ABD bugün iki büyük değişim dalgasının merkezinde bulunan bir ülkedir. Dünya sisteminin ikinci büyük savaş sonrası kumanda masasında olan bu ülkenin, bu iki büyük dalgaya nasıl cevap vereceği, bir başka söyleyişle bunları nasıl yöneteceği sadece kendisini değil bütün dünyayı etkileyecektir. Trump böyle bir sürecin meydana getirdiği sorunların hem seçilmesine vesile olduğu bir başkan hem de bu sorunlarla mücadele etmek, bunları aşmak için yeni bir yönetim anlayışını ortaya koymak durumunda olan bir lider olacak ya da daha önce durumu yönetemeyenler gibi geçip gidecektir.

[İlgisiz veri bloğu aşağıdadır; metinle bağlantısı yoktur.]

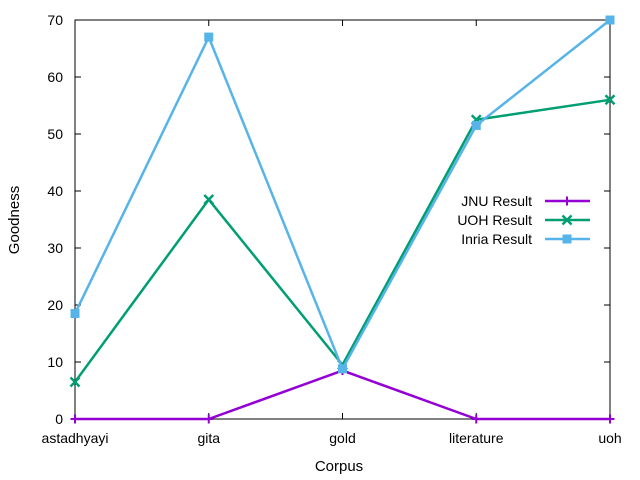 This screenshot has width=640, height=480. What do you see at coordinates (55, 134) in the screenshot?
I see `y-tick-label: 50` at bounding box center [55, 134].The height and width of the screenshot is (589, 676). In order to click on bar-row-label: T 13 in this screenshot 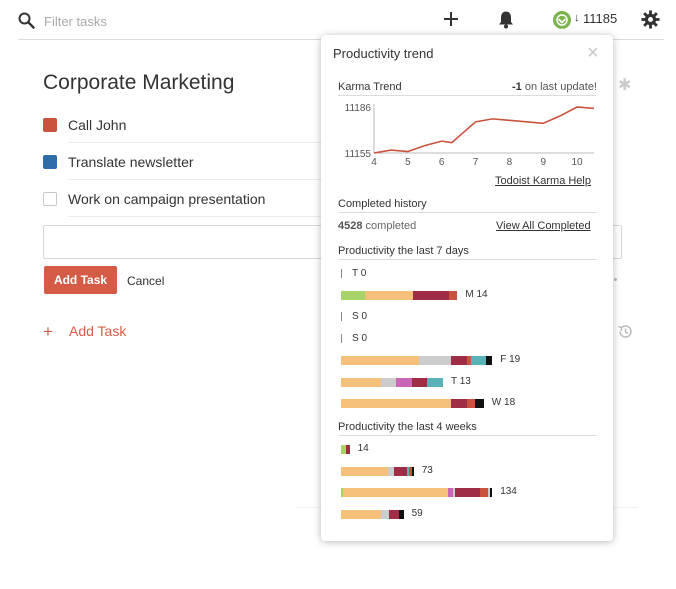, I will do `click(461, 381)`.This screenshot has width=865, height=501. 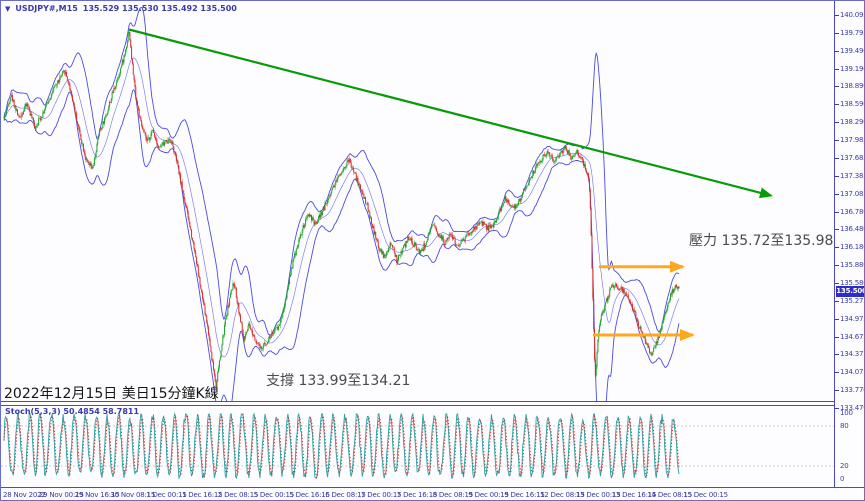 I want to click on time-axis-label: 9 Dec 16:15, so click(x=524, y=495).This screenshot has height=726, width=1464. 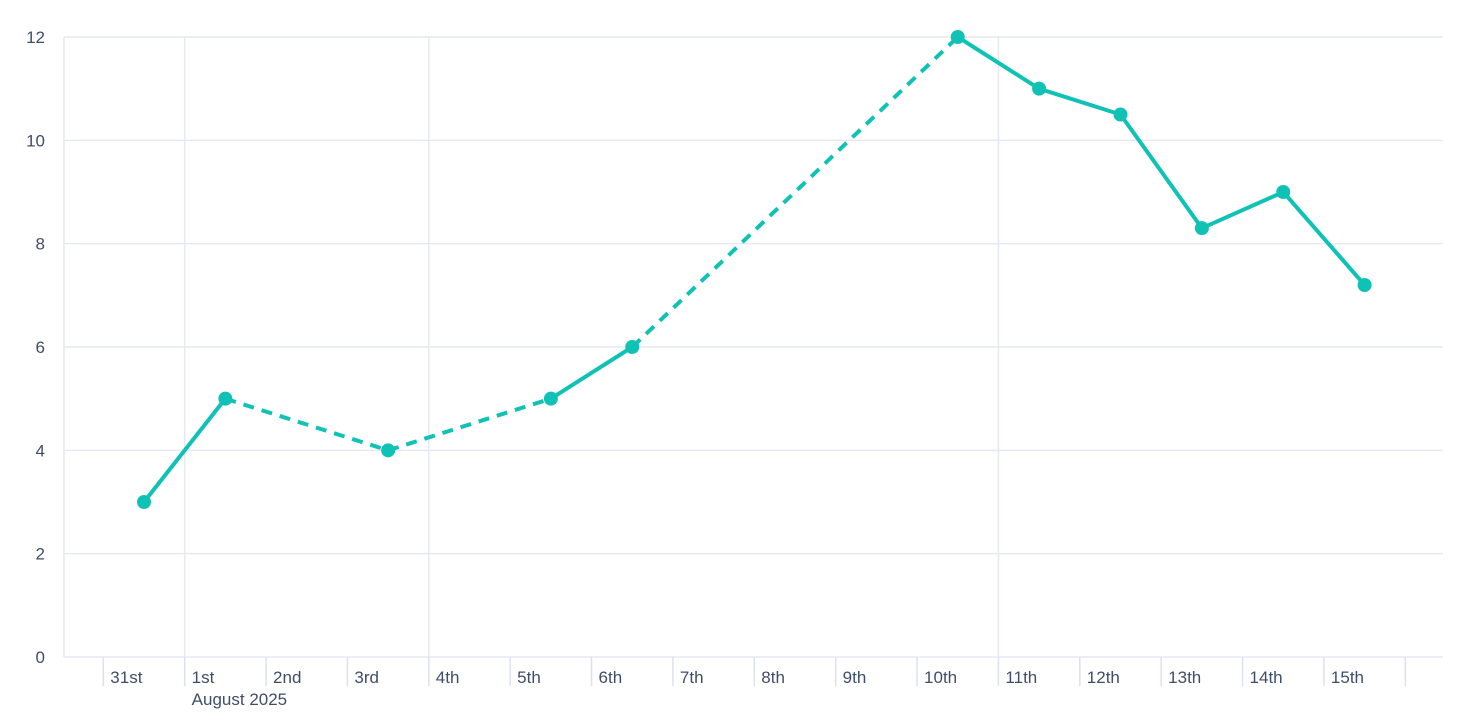 I want to click on y-axis-label: 10, so click(x=36, y=140).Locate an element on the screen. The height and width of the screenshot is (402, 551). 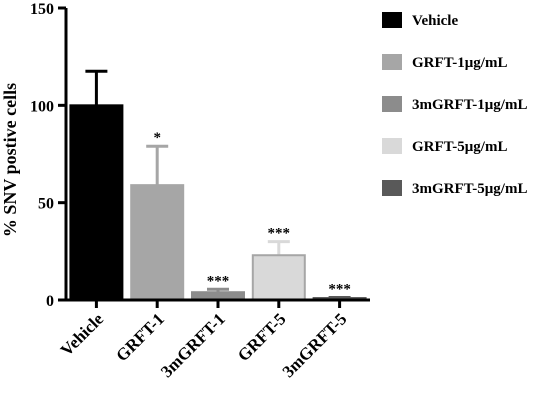
legend-label: GRFT-1μg/mL is located at coordinates (460, 63).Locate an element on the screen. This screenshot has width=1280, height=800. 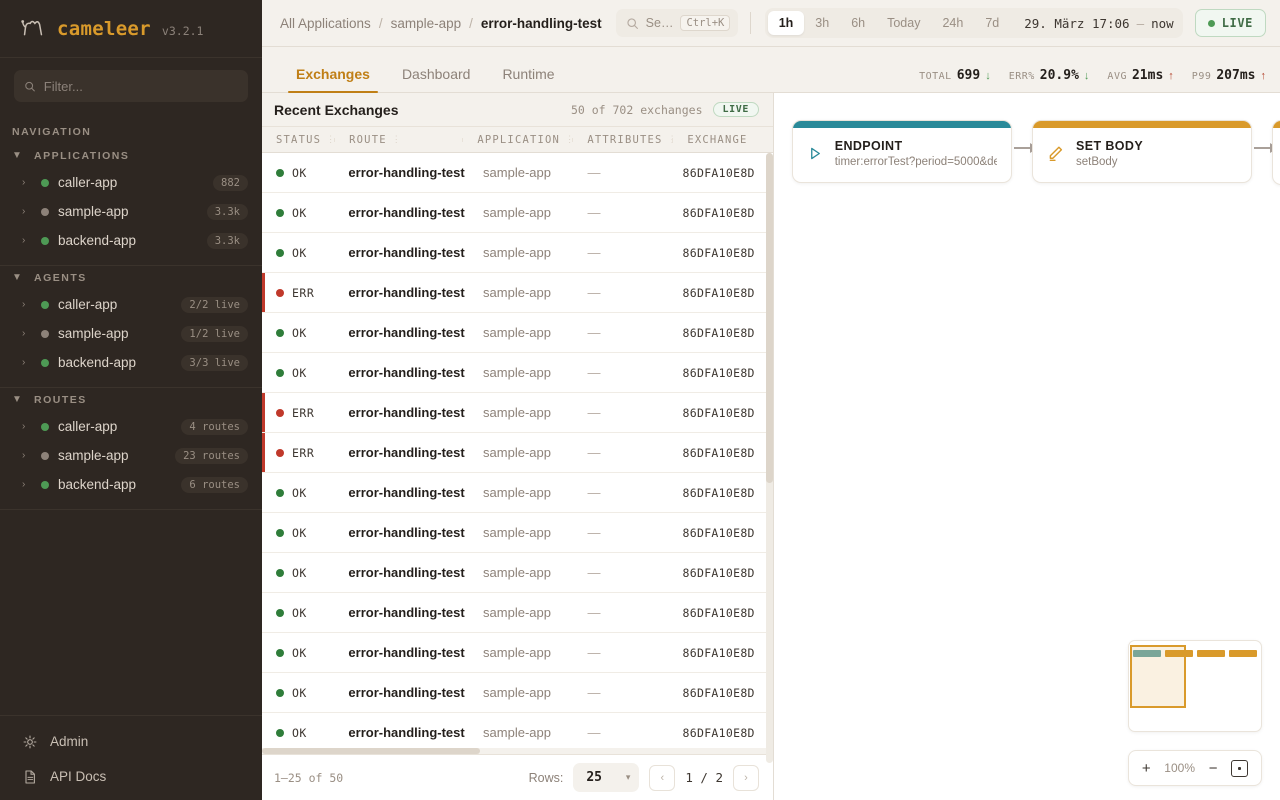
zoom-out-button: − is located at coordinates (1213, 768).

ABD’nin en az iki binli yıllardan itibaren ortaya koyduğu yönetim pratik olarak yaşanan bu süreci yönetmede ciddi sorunlara yol açmış bulunmaktadır. Elbette meselenin sadece bir yönetim anlayışıyla sınırlı olmadığı söylenebilir ve dünya sisteminin yaşadığı değişim dinamiklerine uzanan başka faktörlere bağlı olarak yaşanan sorunlardan bahsedilebilir. Esasen dünya çapında yaşanan olayların sadece ABD yönetimlerinin kararlarıyla, onlardan bağımsız olarak açıklanamayacağını zaten işin başında kabul etmek gerekir. Mesele çok ciddidir ve Batı merkezli dünya sistemi gerileme sürecine girmiştir ve bu aynı zamanda ABD’nin hegemonik üstünlüğünün de sonunu getirecek bir eğilimdir.

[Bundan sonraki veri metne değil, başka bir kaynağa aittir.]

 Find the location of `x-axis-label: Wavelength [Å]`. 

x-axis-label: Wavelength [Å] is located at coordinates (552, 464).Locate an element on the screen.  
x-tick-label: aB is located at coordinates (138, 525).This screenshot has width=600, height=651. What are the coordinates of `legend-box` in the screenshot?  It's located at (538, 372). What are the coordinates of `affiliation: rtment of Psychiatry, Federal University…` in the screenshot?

Yeni toplumsal yapı, eski yönetim tarzı
Yaşanan iki büyük değişim dalgasından biri doğrudan doğruya ABD toplumunda ortaya çıkan ekonomik toplumsal gelişmelerin eseridir. İlk belirtileri üzerine neredeyse elli yıldır yazılıp çizilen fakat son yirmi yılda iyice belirginlik kazanan ‘post-endüstriyel süreçler’ yeni bir toplumsal yapı yaratmıştır. Burada ABD ekonomisi bilgi teknolojilerine dayanan yeni bir örgütlenmeye giderken kitlesel üretim biçiminden esnek üretim tarzına geçmiş, sanayi toplumunun ‘tekno-bürokrasisi’ sermaye grupları/kapitalist girişimcileri ve piyasa arasındaki yapısal ilişkiler değişmeye başlamış, teknoloji şirketlerinin belirleyici olduğu bunun finansal sermayeyle eklemleştiği yeni bir ilişki düzeni yükselmiştir.

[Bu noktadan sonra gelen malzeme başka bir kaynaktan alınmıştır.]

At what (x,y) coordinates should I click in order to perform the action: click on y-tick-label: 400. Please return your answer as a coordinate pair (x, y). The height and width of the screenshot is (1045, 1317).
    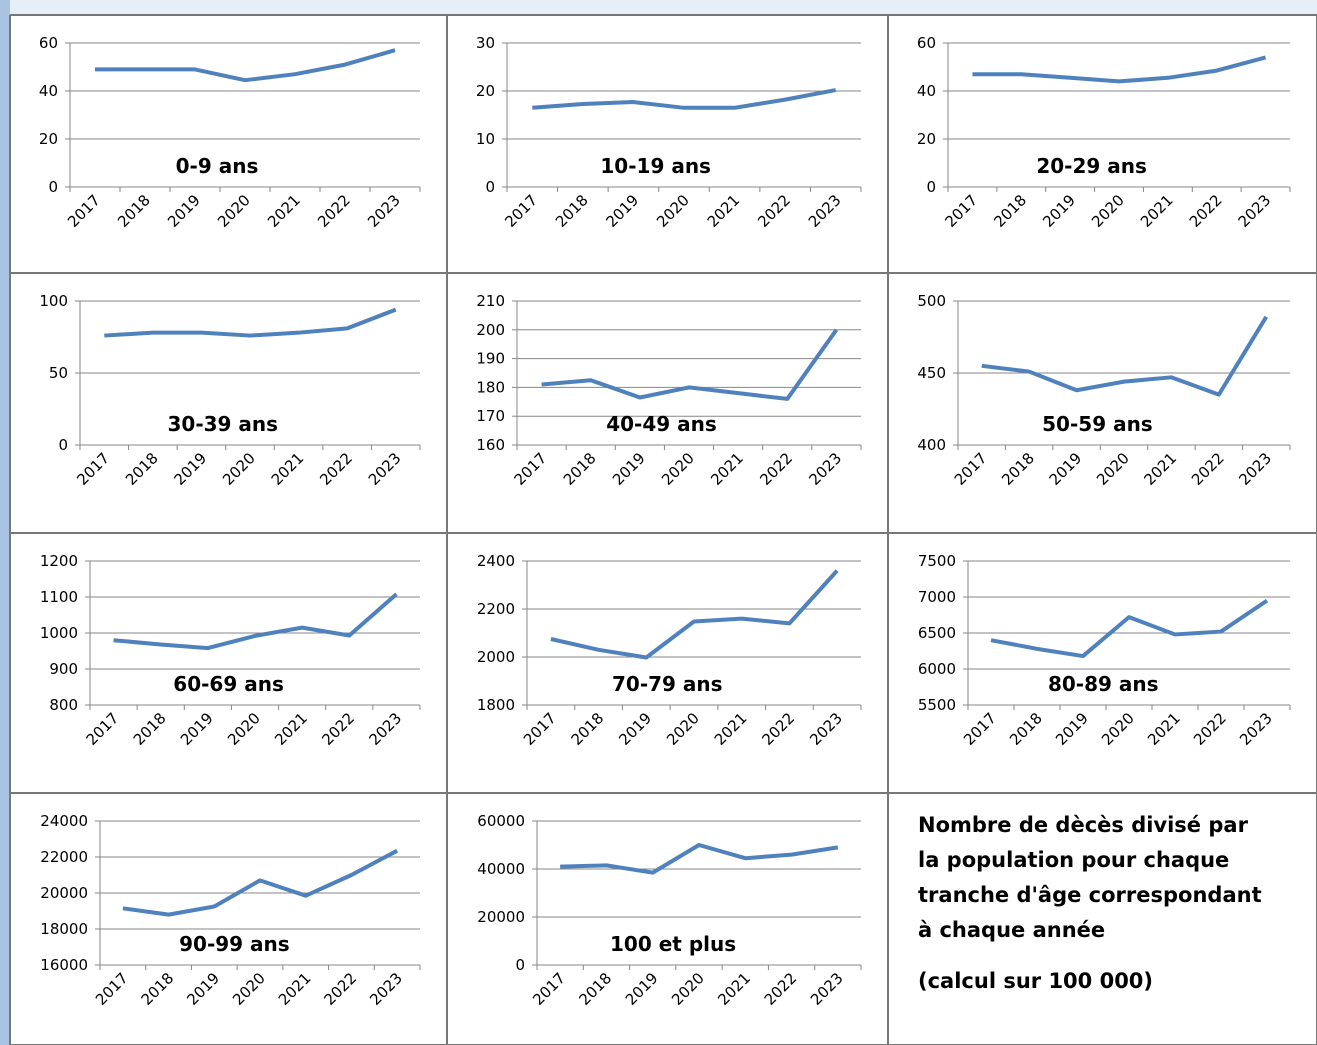
    Looking at the image, I should click on (932, 445). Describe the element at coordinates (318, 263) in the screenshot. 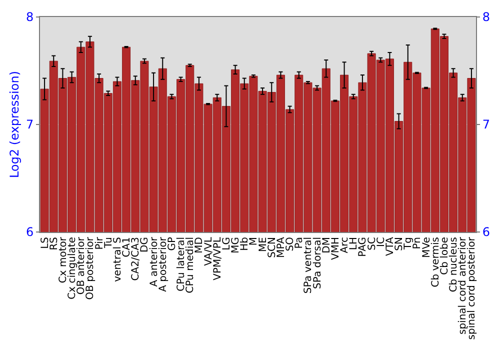

I see `x-tick-label: SPa dorsal` at that location.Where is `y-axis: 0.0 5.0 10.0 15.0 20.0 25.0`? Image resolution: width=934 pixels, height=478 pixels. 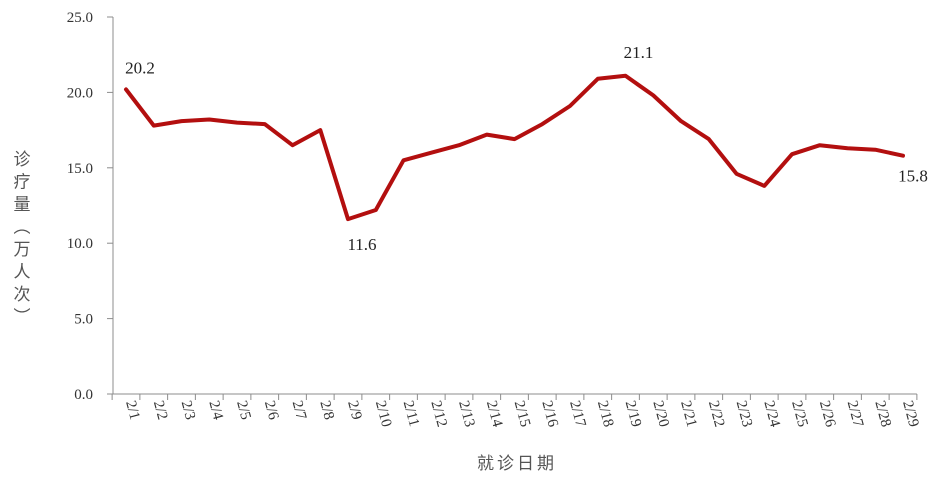 y-axis: 0.0 5.0 10.0 15.0 20.0 25.0 is located at coordinates (90, 206).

Bilimsel bilgi üretiminin ön plana çıkmasından üniversite ve araştırma kurumlarının yeni bir örgütlenmeye geçmesinden, Silikon Vadisi gibi yeni ekonominin yaratıcı düşünceden teknolojik yeniliklere açılım göstermesinden, girişimci sınıfın hem nitelik hem fiziksel özelliklerindeki değişimden ayrıca bahsetmek gerekebilir fakat benim altını çizmek istediğim husus; ‘tekno-bürokrasinin’ konumunu sarsan ‘tekno-business’ denilebilecek yeni bir orta sınıfın yükselmesidir.
Sanayi toplumlarının iktidar elitleri, endüstriyel-askeri-finansal kompleksten oluşurken post-sanayi toplumunda bu yeni orta sınıflara dayanan yeni bir toplumsal hareketlilikten, yeni piyasa ilişkilerinden gelmektedir. Bu sürecin hizmet sektörünün alabildiğine genişlemesini teşvik ettiğini ve eski endüstrialist sınıf yapılarının kitlesel karakterini dağıttığını da ayrıca belirtmek gerekir.
Küreselleşme ABD’yi sarsıyor!
Diğer değişim dalgası küreselleşmedir ve ABD hem bahsettiğimiz ekonomik teknolojik dinamikler üzerinden hem de ülkeler arasında ortaya çıkan ‘insanların-enformasyonun-malların’ hareketliliğine yol açan süreçler, gelişmeler üzerinden bu dalganın ortaya çıkmasında merkezi bir konumda bulunmaktadır. Küreselleşmeyi üreten faktörlere taşıyan unsurlara bakıldığında bu dalganın post-endüstriyel yapıyla paralel yükseldiğini görmek şaşırtıcı olmayacaktır ki bu dinamiklerin birbirini beslediğini tespit etmek zor değildir.
ABD’nin açıklamaya çalıştığım sorunları tam da bu çerçevede ortaya çıkmaktadır. “Küreselleşmeyi belirleyen faktörler yeni bir dış politika yaklaşımını gerektirmekteyken, yeni toplumsal ilişkiler yeni ekonomiler yeni yönetim anlayışlarını, yeni demokratik kurumların gelişimini tarihsel olarak bu konuda değişim beklentisini ortaya çıkarmışken ABD siyasal yapısında eski iktidar elitlerinin tutuculuğu hem içeride hem de dışarıda eski siyaset anlayışını dayatmaya devam etmektedir.”
Bu durumda ‘Trump ne yapabilir, nereye gidebilir’ soruların cevabını aramak gerekmektedir.